# TASK DETAILS
Beginning at the top of the material, repeat each line exactly, and stop once the line with "You are a computer-use agent. Screen dimensions: 1270x952" has been written.
[[ LISTED ENTRIES open ]]
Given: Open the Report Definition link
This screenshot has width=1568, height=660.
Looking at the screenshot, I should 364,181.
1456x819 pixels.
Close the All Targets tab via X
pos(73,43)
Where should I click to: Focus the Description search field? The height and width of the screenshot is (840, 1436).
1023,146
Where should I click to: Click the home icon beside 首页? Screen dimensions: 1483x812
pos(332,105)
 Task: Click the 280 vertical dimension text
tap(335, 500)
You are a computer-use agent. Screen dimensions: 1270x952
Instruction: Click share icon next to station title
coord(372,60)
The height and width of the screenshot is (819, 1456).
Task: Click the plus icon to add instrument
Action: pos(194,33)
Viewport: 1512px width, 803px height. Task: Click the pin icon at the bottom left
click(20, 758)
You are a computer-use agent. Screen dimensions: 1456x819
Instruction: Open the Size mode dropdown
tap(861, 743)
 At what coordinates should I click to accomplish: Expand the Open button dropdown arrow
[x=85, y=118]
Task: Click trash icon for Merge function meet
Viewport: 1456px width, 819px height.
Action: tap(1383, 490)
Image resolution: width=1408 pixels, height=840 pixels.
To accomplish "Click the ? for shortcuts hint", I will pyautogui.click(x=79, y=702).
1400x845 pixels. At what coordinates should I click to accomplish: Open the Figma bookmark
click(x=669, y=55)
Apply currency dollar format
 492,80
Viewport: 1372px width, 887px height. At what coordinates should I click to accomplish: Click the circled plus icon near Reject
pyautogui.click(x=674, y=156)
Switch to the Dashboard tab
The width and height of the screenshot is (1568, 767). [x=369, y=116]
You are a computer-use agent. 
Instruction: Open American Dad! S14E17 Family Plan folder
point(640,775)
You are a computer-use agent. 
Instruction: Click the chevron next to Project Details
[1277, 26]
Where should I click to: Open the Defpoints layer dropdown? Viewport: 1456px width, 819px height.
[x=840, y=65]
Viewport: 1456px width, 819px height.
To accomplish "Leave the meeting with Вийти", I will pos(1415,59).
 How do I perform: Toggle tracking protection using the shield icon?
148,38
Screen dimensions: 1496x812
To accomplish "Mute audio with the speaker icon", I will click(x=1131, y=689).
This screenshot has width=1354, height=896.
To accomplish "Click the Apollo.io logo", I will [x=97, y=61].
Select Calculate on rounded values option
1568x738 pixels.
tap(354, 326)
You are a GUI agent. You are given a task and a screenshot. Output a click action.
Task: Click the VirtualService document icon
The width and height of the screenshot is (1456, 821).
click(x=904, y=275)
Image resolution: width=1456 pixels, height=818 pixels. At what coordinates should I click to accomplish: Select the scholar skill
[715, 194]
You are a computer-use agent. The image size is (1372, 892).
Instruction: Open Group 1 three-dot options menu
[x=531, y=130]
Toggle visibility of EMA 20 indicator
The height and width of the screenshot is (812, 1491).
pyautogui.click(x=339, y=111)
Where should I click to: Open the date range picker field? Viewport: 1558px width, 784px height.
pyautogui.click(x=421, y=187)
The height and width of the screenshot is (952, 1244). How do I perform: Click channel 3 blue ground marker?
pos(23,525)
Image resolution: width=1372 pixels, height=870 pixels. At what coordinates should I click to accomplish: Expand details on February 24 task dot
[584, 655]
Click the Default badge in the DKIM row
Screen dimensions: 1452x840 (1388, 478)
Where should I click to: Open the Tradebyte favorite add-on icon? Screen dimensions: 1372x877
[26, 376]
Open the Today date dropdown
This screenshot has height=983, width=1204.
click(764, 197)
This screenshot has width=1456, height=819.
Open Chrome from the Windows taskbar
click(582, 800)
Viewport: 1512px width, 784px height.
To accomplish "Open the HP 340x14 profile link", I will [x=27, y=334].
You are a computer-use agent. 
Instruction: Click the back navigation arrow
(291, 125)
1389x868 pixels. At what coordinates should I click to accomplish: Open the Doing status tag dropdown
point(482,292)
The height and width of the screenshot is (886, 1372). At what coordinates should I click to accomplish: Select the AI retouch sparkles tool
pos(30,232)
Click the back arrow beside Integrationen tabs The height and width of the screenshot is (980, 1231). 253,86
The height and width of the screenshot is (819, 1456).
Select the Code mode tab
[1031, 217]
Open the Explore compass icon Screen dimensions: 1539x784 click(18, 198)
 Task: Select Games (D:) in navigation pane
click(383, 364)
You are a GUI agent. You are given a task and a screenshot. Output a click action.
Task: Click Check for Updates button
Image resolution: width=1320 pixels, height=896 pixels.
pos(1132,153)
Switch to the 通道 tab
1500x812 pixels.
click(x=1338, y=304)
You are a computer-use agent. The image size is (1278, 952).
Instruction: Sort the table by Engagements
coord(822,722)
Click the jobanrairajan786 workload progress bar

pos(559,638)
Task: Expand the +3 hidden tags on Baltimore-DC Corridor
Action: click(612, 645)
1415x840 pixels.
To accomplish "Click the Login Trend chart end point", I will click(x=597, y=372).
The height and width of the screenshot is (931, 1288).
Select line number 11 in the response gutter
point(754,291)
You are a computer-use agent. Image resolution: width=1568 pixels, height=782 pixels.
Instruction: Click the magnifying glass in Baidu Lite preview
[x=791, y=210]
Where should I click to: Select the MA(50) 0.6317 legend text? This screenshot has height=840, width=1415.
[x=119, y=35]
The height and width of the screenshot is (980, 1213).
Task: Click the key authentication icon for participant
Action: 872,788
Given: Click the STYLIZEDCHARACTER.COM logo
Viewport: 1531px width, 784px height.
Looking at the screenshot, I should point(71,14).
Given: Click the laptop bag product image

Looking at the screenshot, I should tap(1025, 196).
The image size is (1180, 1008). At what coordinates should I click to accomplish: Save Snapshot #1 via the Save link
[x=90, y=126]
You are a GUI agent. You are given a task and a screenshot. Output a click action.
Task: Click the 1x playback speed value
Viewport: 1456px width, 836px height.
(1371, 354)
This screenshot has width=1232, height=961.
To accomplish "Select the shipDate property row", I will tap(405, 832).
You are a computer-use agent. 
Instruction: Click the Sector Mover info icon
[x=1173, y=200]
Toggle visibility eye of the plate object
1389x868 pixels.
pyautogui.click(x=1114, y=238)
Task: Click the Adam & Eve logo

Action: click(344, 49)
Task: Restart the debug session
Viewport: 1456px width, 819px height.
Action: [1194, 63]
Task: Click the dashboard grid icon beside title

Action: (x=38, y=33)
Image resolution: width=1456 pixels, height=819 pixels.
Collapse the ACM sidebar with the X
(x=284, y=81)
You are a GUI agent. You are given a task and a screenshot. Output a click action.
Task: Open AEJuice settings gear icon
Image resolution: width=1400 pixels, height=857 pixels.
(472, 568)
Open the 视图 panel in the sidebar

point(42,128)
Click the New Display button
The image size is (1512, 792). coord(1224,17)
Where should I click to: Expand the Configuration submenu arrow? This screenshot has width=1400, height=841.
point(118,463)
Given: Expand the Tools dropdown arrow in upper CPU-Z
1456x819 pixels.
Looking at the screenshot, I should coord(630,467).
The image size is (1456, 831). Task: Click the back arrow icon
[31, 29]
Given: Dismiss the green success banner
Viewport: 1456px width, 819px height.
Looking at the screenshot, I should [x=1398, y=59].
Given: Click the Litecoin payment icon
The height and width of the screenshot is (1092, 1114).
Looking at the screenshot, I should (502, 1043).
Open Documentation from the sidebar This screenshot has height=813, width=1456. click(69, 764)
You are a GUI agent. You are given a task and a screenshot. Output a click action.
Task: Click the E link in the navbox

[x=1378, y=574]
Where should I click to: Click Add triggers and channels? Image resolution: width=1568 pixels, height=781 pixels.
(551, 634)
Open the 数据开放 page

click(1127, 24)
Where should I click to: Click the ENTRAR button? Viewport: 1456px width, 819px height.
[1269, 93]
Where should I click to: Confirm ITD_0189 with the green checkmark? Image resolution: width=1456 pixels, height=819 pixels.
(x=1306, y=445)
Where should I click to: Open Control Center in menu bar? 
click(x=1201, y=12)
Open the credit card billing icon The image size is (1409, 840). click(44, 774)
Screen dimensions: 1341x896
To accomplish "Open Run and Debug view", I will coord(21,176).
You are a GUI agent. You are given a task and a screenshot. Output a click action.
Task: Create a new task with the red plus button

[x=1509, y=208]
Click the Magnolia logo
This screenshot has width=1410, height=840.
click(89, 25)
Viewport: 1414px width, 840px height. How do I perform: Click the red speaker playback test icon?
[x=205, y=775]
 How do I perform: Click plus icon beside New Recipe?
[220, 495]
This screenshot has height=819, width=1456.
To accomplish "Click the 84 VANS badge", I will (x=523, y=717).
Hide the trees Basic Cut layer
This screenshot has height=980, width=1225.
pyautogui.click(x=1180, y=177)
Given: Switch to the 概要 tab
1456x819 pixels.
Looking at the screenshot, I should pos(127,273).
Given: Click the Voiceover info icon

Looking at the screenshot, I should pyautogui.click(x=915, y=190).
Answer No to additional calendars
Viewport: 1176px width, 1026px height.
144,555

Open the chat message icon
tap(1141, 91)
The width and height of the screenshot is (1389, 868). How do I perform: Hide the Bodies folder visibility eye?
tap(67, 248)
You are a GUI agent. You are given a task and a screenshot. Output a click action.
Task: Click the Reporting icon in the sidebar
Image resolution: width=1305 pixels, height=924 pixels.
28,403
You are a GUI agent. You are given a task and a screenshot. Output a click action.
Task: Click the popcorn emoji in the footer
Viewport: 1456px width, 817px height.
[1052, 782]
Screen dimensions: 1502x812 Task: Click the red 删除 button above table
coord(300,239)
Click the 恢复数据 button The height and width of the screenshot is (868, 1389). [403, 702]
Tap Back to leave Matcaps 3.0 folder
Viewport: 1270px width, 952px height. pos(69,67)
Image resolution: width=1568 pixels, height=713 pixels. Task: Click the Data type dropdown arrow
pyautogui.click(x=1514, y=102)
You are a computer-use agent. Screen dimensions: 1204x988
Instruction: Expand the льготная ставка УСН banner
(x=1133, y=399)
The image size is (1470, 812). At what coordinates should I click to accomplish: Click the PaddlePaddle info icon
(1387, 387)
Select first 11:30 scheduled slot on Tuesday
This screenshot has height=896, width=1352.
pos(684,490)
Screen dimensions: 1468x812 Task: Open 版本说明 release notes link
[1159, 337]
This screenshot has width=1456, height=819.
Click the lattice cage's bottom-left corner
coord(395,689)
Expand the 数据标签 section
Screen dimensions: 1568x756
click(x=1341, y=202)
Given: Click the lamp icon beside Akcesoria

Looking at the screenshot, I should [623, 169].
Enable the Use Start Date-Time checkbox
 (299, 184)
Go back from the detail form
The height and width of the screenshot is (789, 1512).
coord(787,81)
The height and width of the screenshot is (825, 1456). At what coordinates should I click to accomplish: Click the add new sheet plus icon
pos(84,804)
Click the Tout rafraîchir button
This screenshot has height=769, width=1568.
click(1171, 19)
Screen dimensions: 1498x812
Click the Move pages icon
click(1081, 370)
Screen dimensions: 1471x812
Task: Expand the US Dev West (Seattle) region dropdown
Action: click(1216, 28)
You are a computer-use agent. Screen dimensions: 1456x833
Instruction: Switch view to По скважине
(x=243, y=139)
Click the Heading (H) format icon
[[ LISTED ENTRIES closed ]]
# EXERCISE RESULT
Given: Open the Report Definition link
This screenshot has width=1568, height=660.
Looking at the screenshot, I should 364,181.
1456x819 pixels.
Close the All Targets tab via X
pos(73,43)
Where should I click to: Focus the Description search field? The height and width of the screenshot is (840, 1436).
1023,146
Where should I click to: Click the home icon beside 首页? Screen dimensions: 1483x812
pos(332,105)
 Task: Click the 280 vertical dimension text
tap(335, 500)
You are a computer-use agent. Screen dimensions: 1270x952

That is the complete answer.